Hazelcast Jet Demo Applications
The following are demonstration applications using Hazelcast Jet. Each is a full application and demonstrates how you can use Jet to solve real-world problems.
For smaller, feature specific samples see Hazelcast Jet Code Samples.
- Git Large File Storage: Installation Guide some of the demo applications include machine learning models in their use cases. Since some models’ size exceeds GitHub’s 100MB file storage limit this repository uses Git LFS.
- Java Development Kit 8+: Installation Guide
- Apache Maven: Installation Guide
Real-Time Image Recognition
Recognizes images present in the webcam video input with a model trained with CIFAR-10 dataset.
Twitter Cryptocurrency Sentiment Analysis
Twitter and Reddit content is analyzed with sentiment analysis in real time to calculate a cryptocurrency aggregated sentiment score.
Real-Time Road Traffic Analysis and Prediction
Continuously computes linear regression models from current traffic.

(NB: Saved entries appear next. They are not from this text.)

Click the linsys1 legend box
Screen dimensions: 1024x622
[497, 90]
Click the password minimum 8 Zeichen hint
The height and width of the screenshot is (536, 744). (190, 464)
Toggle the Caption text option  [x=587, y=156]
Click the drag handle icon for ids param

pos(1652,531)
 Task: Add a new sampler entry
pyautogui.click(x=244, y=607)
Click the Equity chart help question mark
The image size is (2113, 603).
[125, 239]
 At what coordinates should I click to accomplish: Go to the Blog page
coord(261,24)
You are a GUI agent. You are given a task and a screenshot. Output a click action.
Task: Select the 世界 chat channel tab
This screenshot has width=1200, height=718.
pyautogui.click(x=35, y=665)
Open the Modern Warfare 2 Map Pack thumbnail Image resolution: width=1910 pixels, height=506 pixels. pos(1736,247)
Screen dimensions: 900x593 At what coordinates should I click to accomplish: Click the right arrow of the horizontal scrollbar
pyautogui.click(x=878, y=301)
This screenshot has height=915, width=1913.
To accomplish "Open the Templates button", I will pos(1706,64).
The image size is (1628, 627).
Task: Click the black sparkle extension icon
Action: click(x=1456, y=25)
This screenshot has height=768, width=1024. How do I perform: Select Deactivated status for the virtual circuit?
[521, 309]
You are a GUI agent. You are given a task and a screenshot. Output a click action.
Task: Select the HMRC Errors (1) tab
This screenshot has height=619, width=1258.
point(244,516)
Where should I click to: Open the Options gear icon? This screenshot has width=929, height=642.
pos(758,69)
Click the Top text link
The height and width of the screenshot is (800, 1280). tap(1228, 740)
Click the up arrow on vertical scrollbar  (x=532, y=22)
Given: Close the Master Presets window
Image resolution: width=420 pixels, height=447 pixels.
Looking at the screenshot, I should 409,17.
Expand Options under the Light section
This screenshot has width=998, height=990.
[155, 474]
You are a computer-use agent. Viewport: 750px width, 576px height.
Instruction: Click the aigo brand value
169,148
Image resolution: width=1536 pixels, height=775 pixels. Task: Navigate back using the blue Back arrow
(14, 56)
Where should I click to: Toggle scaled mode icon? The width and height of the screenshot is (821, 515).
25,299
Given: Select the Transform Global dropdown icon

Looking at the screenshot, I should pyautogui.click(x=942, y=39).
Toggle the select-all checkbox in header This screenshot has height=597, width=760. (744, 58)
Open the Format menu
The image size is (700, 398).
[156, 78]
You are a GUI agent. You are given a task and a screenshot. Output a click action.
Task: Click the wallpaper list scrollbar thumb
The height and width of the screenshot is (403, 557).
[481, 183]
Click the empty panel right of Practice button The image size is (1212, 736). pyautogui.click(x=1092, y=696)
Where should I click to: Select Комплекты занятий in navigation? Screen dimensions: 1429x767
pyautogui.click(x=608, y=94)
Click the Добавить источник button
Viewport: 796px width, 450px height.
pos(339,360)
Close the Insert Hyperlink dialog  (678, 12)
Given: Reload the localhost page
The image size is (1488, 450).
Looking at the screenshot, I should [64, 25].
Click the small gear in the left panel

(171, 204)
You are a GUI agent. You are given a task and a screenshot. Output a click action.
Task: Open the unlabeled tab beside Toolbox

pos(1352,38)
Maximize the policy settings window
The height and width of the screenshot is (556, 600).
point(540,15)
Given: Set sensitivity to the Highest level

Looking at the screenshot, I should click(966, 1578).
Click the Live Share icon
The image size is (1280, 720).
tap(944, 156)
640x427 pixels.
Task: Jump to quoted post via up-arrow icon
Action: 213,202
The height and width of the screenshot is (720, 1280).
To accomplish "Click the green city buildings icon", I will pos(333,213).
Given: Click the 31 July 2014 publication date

Uses the trend from week ago to predict traffic now.
Real-Time Sports Betting Engine
This is a simple example of a sports book and is a good introduction to the Pipeline API. It also uses Hazelcast IMDG as an in-memory data store.
Reads a stream of telemetry data from ADB-S on all commercial aircraft flying anywhere in the world.
Market Data Ingest
Uploads a stream of stock market data (prices) from a Kafka topic into an IMDG map.